CVE-2021-45086: 
NixOS vulnerability analysis and mitigation

A cross-site scripting (XSS) vulnerability was identified in GNOME Web (also known as Epiphany) affecting versions before 40.4 and 41.x before 41.1. The vulnerability was discovered in December 2021 and stems from the improper handling of the server's suggestedfilename when used as the pdfname value in PDF.js (NVD).

The vulnerability has been assigned a CVSS v3.1 base score of 6.1 (Medium severity) with the vector string CVSS:3.1/AV:N/AC:L/PR:N/UI:R/S:C/C:L/I:L/A:N. The vulnerability is classified as CWE-79: Improper Neutralization of Input During Web Page Generation (Cross-site Scripting) (NVD).

The vulnerability could allow remote attackers to perform cross-site scripting (XSS) attacks when a user interacts with maliciously crafted content. This could potentially lead to unauthorized access to sensitive browser data or execution of arbitrary web scripts in the context of the affected browser (Debian Advisory).

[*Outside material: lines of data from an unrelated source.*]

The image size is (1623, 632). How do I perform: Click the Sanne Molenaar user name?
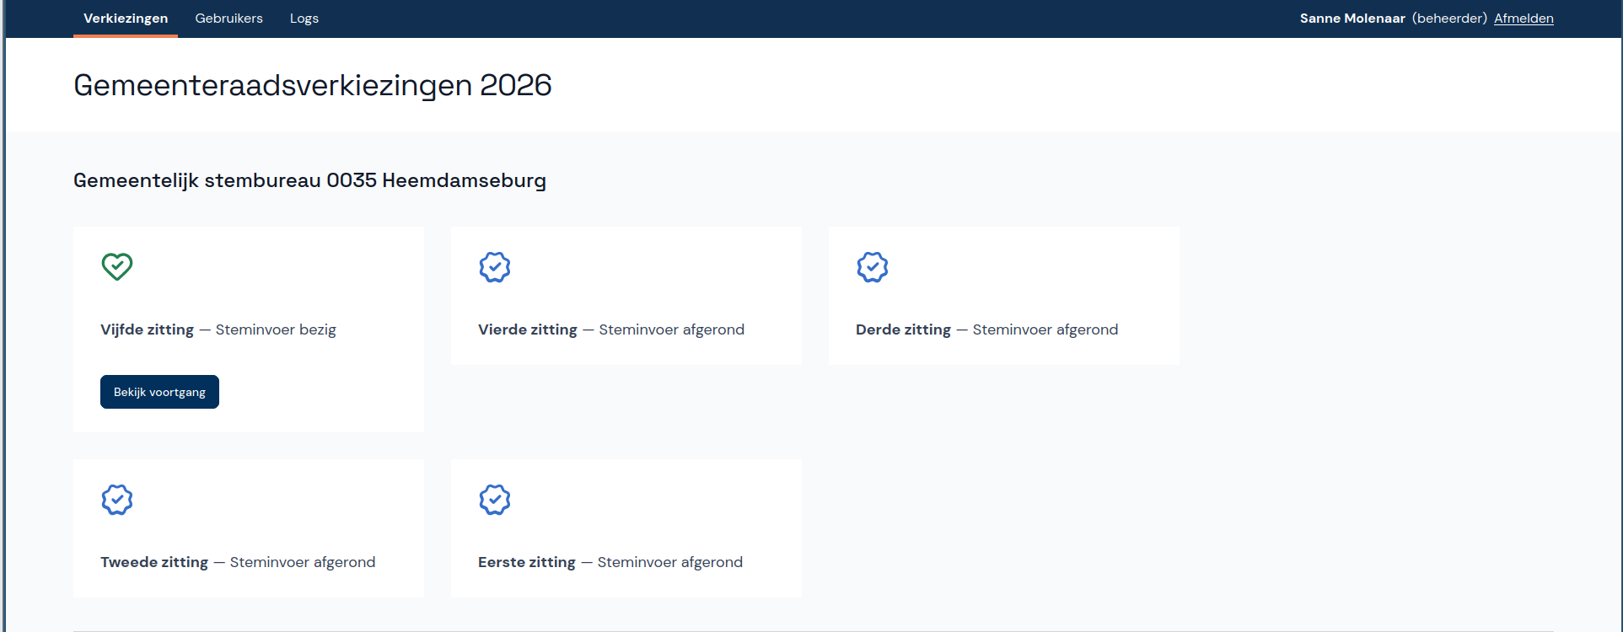[x=1352, y=19]
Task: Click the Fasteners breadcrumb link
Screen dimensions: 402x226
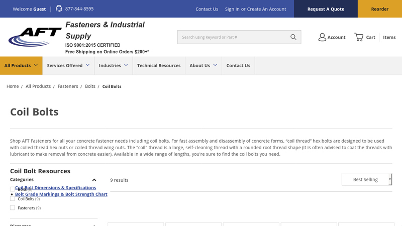Action: pyautogui.click(x=68, y=86)
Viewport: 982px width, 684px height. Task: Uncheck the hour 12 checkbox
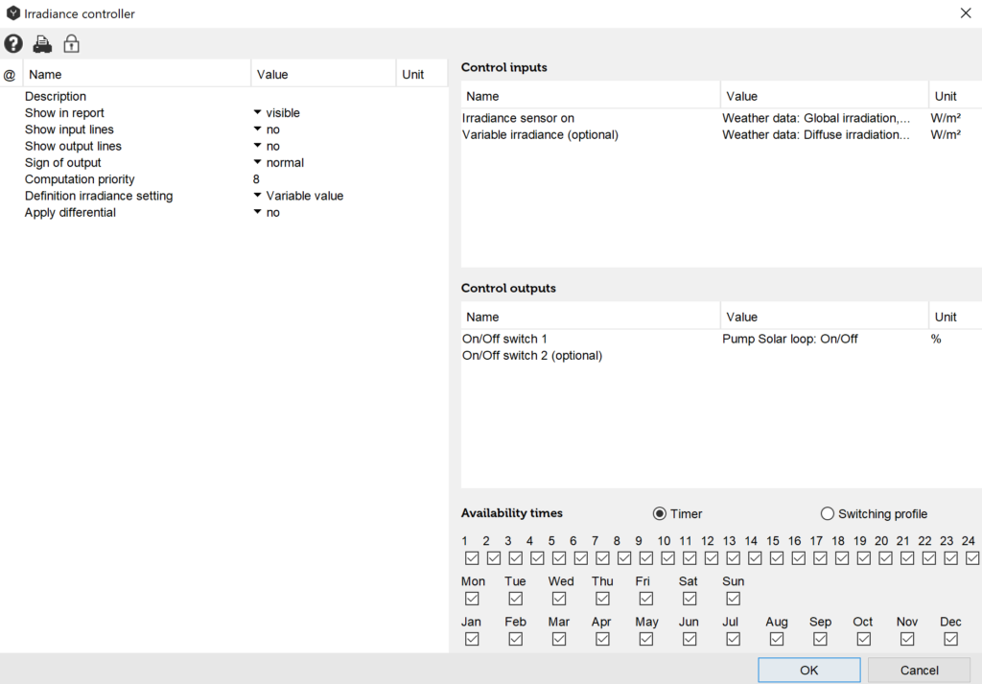click(x=711, y=558)
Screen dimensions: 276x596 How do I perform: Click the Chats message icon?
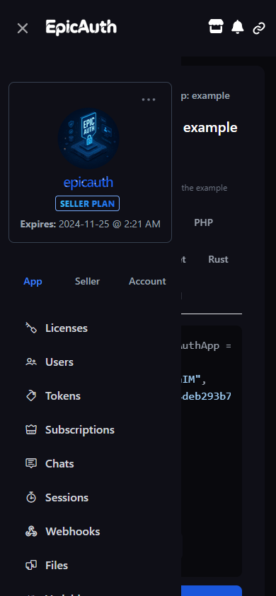point(31,463)
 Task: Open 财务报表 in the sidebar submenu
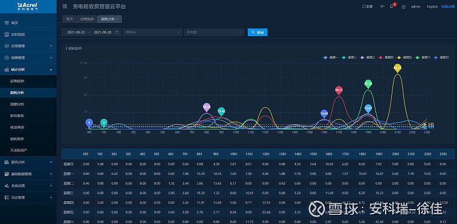pyautogui.click(x=17, y=116)
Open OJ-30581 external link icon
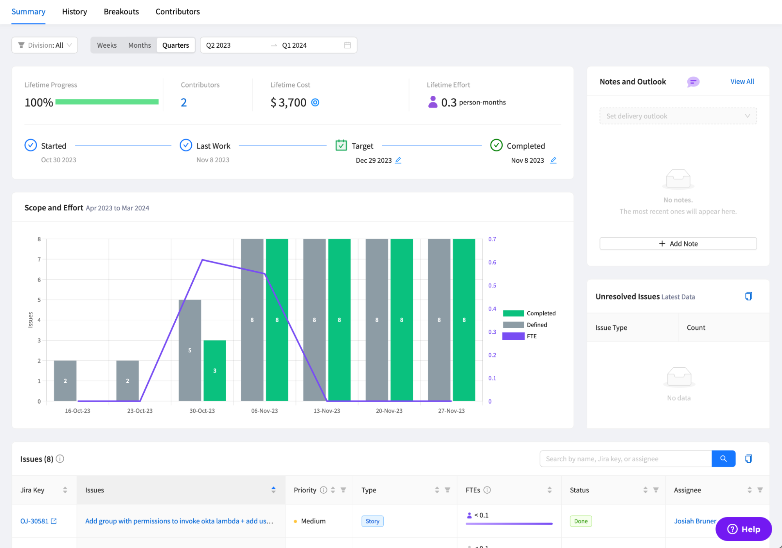The image size is (782, 548). coord(54,521)
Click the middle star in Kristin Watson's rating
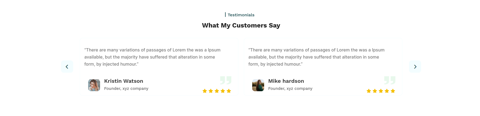This screenshot has height=116, width=480. tap(217, 91)
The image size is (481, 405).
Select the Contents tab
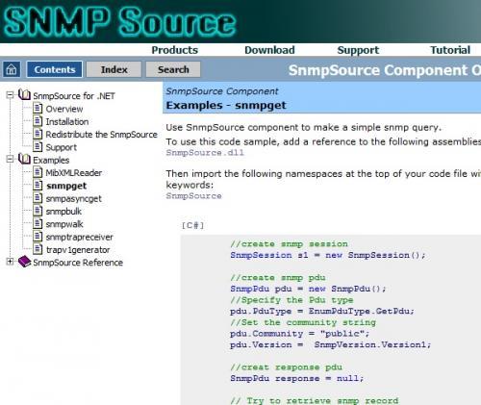pyautogui.click(x=55, y=69)
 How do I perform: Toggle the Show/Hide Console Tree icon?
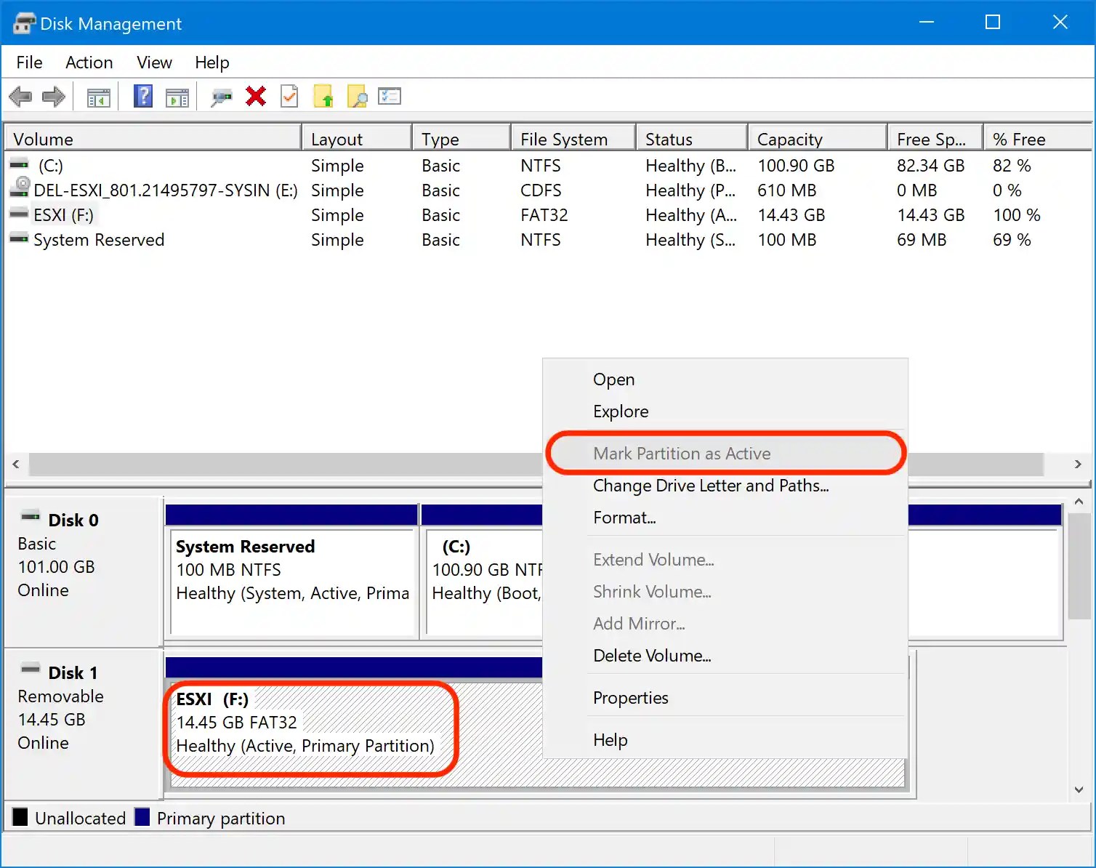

The vulnerability has been fixed in version 3.38.2-1+deb11u1 for Debian's stable distribution (bullseye). Users are recommended to upgrade their epiphany-browser packages to the patched versions. For Ubuntu users, the fix is available in version 3.36.4-0ubuntu2 for Ubuntu 20.04 and version 42.1-1ubuntu1 for Ubuntu 22.04 (Debian Advisory, Ubuntu Notice).